Il rifiuto di Tito nel 1948 di aderire ai piani staliniani di “divisione del lavoro” previsti per i diversi stati del blocco orientale comunista, portò dapprima la Jugoslavia ad essere esclusa da qualsiasi collaborazione economica con l’Unione Sovietica, e poi nel giro di pochi mesi ad essere anche espulsa dal Cominform(Ufficio di Informazione Comunista con sede a Mosca), che riuniva tutti i partiti marxisti di osservanza stalinista nel mondo.

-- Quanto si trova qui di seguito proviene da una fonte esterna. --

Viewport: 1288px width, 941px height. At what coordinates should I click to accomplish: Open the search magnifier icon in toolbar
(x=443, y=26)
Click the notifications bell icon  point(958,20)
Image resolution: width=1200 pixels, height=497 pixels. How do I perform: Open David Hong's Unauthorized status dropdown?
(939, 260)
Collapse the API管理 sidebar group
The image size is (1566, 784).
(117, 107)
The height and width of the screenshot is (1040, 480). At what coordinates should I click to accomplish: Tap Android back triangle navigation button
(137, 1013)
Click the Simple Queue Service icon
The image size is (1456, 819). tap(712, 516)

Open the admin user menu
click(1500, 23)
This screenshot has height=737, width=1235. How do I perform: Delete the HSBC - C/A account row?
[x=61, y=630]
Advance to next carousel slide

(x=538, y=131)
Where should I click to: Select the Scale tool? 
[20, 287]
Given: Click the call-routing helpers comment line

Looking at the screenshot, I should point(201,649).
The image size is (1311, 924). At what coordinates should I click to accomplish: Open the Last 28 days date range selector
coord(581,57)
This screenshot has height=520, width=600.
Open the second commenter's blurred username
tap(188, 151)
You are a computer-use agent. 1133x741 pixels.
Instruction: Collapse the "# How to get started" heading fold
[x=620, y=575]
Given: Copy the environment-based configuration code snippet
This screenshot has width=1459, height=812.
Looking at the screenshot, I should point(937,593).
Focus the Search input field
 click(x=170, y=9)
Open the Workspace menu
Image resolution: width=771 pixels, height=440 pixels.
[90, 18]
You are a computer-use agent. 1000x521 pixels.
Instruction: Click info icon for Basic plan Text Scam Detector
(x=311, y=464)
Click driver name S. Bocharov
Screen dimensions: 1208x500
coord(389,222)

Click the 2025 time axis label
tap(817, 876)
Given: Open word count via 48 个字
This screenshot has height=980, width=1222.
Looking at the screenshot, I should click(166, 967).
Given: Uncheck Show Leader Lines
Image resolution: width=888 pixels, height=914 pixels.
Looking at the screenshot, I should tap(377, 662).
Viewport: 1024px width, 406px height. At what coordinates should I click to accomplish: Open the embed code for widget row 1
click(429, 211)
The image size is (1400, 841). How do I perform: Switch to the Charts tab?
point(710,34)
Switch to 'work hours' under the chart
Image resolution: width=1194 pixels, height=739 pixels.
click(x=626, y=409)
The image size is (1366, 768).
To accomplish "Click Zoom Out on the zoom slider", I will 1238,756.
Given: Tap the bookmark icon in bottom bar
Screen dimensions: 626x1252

La Jugoslavia venne quindi isolata dal mondo comunista, ma riuscì a resistere alle pressioni sovietiche ed anzi nel 1953 si avvicinò alla Nato, firmando nel febbraio di quell’anno il Trattato di Ankara con Grecia e Turchia, stati aderenti al Patto atlantico (NATO). Il trattato stabiliva una sorta di cooperazione tra i tre paesi, che arrivarono nell’agosto del 1954 anche alla stipula di un’alleanza militare, il Patto Balcanico, che nell’ottica degli USA avrebbe dovuto integrare la Jugoslavia nel dispositivo di sicurezza occidentale.
Probabilmente Tito però desiderava solo tutelarsi da un possibile attacco sovietico, in quanto già l’anno successivo aderì alle proposte della conferenza di Bandung in Indonesia, dove furono poste le basi per la nascita del Movimento dei non allineati, allontanando in questo modo anche possibili tentativi egemonici da parte degli USA attraverso l’Alleanza Atlantica.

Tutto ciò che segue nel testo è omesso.